Once you have read the listing, print all of it word for word.
== Listed records ==
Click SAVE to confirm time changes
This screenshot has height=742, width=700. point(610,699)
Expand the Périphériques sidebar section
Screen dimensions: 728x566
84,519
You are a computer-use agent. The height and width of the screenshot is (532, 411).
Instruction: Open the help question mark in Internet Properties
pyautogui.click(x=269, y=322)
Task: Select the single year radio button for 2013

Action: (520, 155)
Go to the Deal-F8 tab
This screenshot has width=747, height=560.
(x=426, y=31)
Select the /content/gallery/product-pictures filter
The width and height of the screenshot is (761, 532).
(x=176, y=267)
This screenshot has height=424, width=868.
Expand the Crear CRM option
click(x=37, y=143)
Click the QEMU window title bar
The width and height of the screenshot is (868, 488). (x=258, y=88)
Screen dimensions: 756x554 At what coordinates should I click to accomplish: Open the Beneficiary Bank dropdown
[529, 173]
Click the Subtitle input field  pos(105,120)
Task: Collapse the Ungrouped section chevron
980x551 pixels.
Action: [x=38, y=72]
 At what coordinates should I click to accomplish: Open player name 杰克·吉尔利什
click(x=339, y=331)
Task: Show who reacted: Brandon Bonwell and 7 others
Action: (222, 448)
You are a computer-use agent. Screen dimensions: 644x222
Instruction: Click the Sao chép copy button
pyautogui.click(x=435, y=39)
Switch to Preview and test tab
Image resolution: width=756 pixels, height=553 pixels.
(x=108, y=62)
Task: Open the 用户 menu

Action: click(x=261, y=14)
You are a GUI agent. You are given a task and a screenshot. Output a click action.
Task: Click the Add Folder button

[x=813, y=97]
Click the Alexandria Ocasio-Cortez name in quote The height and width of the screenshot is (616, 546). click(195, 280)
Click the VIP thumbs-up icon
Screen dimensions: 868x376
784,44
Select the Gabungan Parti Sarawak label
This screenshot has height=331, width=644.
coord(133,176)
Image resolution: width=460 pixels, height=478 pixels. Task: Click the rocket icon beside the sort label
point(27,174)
===
Exercise solution:
Click SAVE to confirm time changes
This screenshot has height=742, width=700. point(610,699)
Expand the Périphériques sidebar section
Screen dimensions: 728x566
84,519
You are a computer-use agent. The height and width of the screenshot is (532, 411).
Instruction: Open the help question mark in Internet Properties
pyautogui.click(x=269, y=322)
Task: Select the single year radio button for 2013

Action: (520, 155)
Go to the Deal-F8 tab
This screenshot has width=747, height=560.
(x=426, y=31)
Select the /content/gallery/product-pictures filter
The width and height of the screenshot is (761, 532).
(x=176, y=267)
This screenshot has height=424, width=868.
Expand the Crear CRM option
click(x=37, y=143)
Click the QEMU window title bar
The width and height of the screenshot is (868, 488). (x=258, y=88)
Screen dimensions: 756x554 At what coordinates should I click to accomplish: Open the Beneficiary Bank dropdown
[529, 173]
Click the Subtitle input field  pos(105,120)
Task: Collapse the Ungrouped section chevron
980x551 pixels.
Action: [x=38, y=72]
 At what coordinates should I click to accomplish: Open player name 杰克·吉尔利什
click(x=339, y=331)
Task: Show who reacted: Brandon Bonwell and 7 others
Action: (222, 448)
You are a computer-use agent. Screen dimensions: 644x222
Instruction: Click the Sao chép copy button
pyautogui.click(x=435, y=39)
Switch to Preview and test tab
Image resolution: width=756 pixels, height=553 pixels.
(x=108, y=62)
Task: Open the 用户 menu

Action: click(x=261, y=14)
You are a GUI agent. You are given a task and a screenshot. Output a click action.
Task: Click the Add Folder button

[x=813, y=97]
Click the Alexandria Ocasio-Cortez name in quote The height and width of the screenshot is (616, 546). click(195, 280)
Click the VIP thumbs-up icon
Screen dimensions: 868x376
784,44
Select the Gabungan Parti Sarawak label
This screenshot has height=331, width=644.
coord(133,176)
Image resolution: width=460 pixels, height=478 pixels. Task: Click the rocket icon beside the sort label
point(27,174)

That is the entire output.